OK so this thread is about Windows Stickers, Some people are saying, "Where can i get a windows sticker" or "Where can i get a processor sticker" Well this is a guide on how you can get it for free, If your laptop is running on a legal copy of Windows or of that processor then this is completely legal  if you have a unlicened illegal copy of windows or if the computer you have windows on may not be a partner to run windows then this could be illegal to you.

*The guide:*

_Making your sticker look realistic:_
To make your sticker look real, a good idea could be to stick it on top of the sticker you have now, make sure the sticker that you choose is the same shape as the one you have now. In example: The non-vista capable windows xp sticker is a diffrent shape from the vista capable xp sticker, so you wont be able to put a vista sticker on a non-vista capable sticker due to shape size, as you can see here:


















_Printing out:_
You must have some *Jam free* sticky labels, my recommended brand is Avery(R). Make sure the packet says *Jam free, stickey lables* on the box. It should look a bit like this, of course you might have a different company logo on it.




Then of course print them out, make sure there the right way round!

_Cutting out, then placing:_
OK so you've done all these easy steps but he comes a part where you have to be careful and make sure you make *no mistakes!* a good way to get this right is to be in a quiet, peaceful environment. 

Carefully use your scissors to cut around the edges of the label rerembering if this goes wrong you will have to go back to step one. If you have a laminator jest laminate the printed out sticker then put some sticky stuff behind it. Any way  after cutting out the edges, Carefully and slowly place the sticker on top of the old one. If there are any bubbles jest slowly push em down. 

_Putting clean film to make it shiny_




If you didn't use a laminator then get some clear film and carefully cut it out to fit shape dont worry it don't have to be perfect it can be a little bigger, then *Extremely carefully* place it down on to the sticker, if there clear film sticking on the sides push em to the sides of the sticker, if you find this impossible then leave this step . Again, if you see bubbles jest push em down.

*Your done!* 
 Hope this guide helps, hope you enjoy your new sticker and please correct me in any way please in a nice matter.

 thank you,
mobility Ketan.


----------



## gamerman4

well 1st, most CPUs will come with a sticker.

2nd, why would anyone care if they had a Windows sticker? I like using stickers for my mobo, cpu and gfx card but I don't think Windows is really something to "show off."


----------



## mobility

its for people who hate there sticker thats all. If you don't like it don't read it.


----------



## alexyu

I have no stickers for :
-windows
-gpu
-mobo

So thanks


----------



## mobility

@alexyu
Your Welcome


----------



## gamerman4

mobility said:


> its for people who hate there sticker thats all. If you don't like it don't read it.
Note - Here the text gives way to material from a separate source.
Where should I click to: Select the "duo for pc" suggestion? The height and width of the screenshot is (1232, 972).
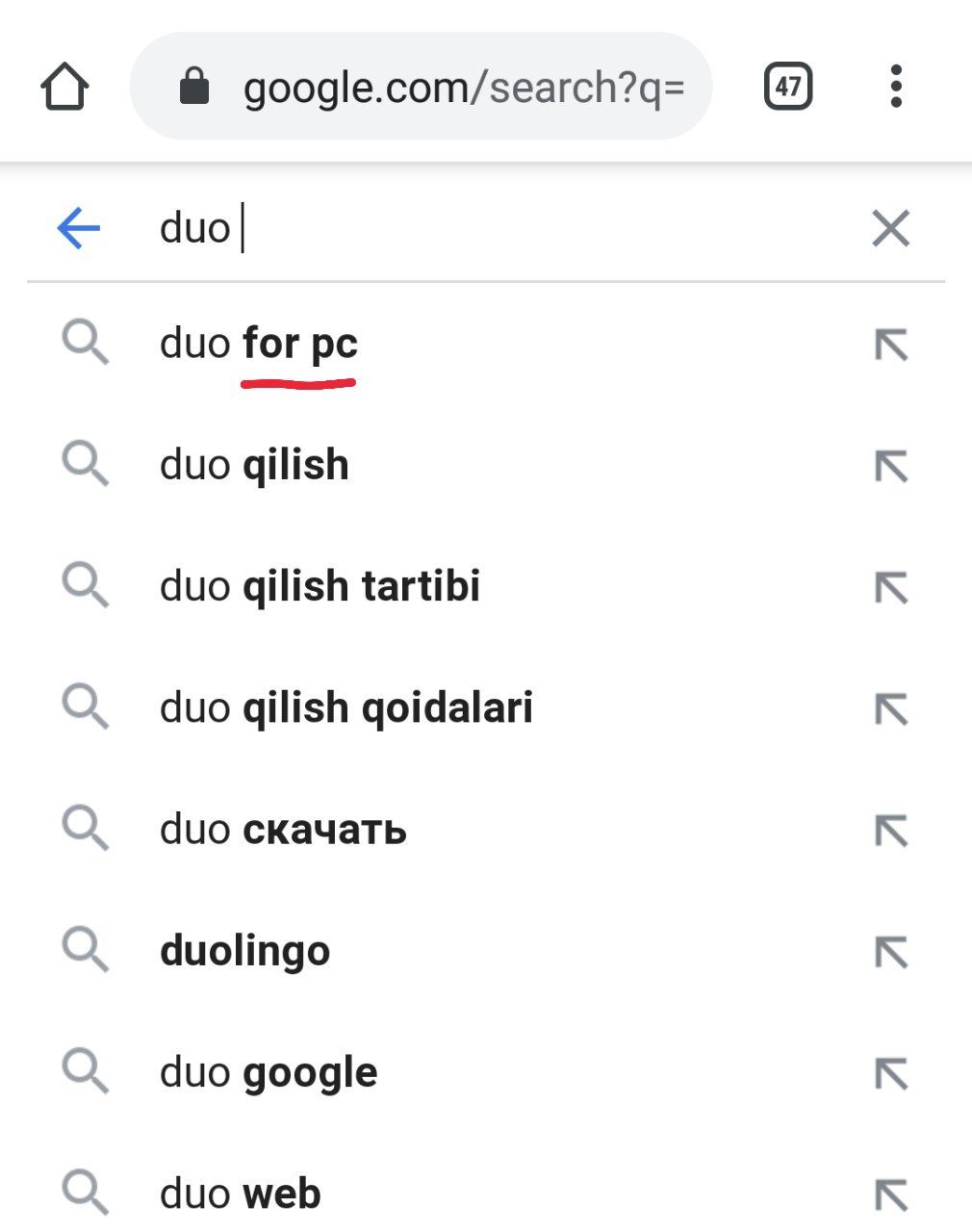click(x=259, y=344)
I didn't say I didn't like it, I was just commenting. It is a well made tutorial but I'm not sure the work you put into it would be worth it just for a windows or brand-name sticker, I would totally just make up some weird designs or fake but really cool sounding names and throw them on there.

Bob: "Hey check out my PC"

Joe: "Who made it?"

Bob: "See the sticker? PWN-PC made it"

Joe: ".....*facepalm*"


----------



## mobility

@gamerman4
what ever.


----------



## gamerman4

Hey, I was just trying to make light of the situation...


----------



## jdbennet

> well 1st, most CPUs will come with a sticker.



OEM ones dont, which is what most homebuilders use as they are cheaper


----------



## gamerman4

jdbennet said:


> OEM ones dont, which is what most homebuilders use as they are cheaper



OEMs are usually about $5 less for CPUs. Plus with retail you get a nice heatsink to use on something later down the line (i used my stock Q6600 HSF on an E2180 to cool it better)

Also, if you buy from newegg, OEMs are hard to come by for newer CPUs.


----------



## mobility

I have a Windows Vista Toshiba A100-02L with Windows 7 evaluation copy. Thats why i created this thread gamerman4 so people like me can get a vista sticker. currently my laptop has no stickers at all, right now i am using windows 7, quite flashy. Not much difference from Windows Vista prefer XP still. Any way, the evaluation must be uninstalled by january 29th 2009. because by then the product will be illegal. Here are some screen shots of my computer i took with snipping tool. hope you like it:
P.S. I mangaed to get some software the remove the writing saying Evaluation copy.


----------



## alexyu

^ I saw theese things on youtube. But...wait! Copyright 2007? version 6.2? haha
http://www.google.com/search?hl=en&q=windows+7+theme&btnG=Căutare+Google&meta=


----------



## scooter

What stickers do you want? I can just mail you some and save you time and effort. I got Intel, AMD, ATI, Nividia, Fatality, ocz, kingston, asus stickers..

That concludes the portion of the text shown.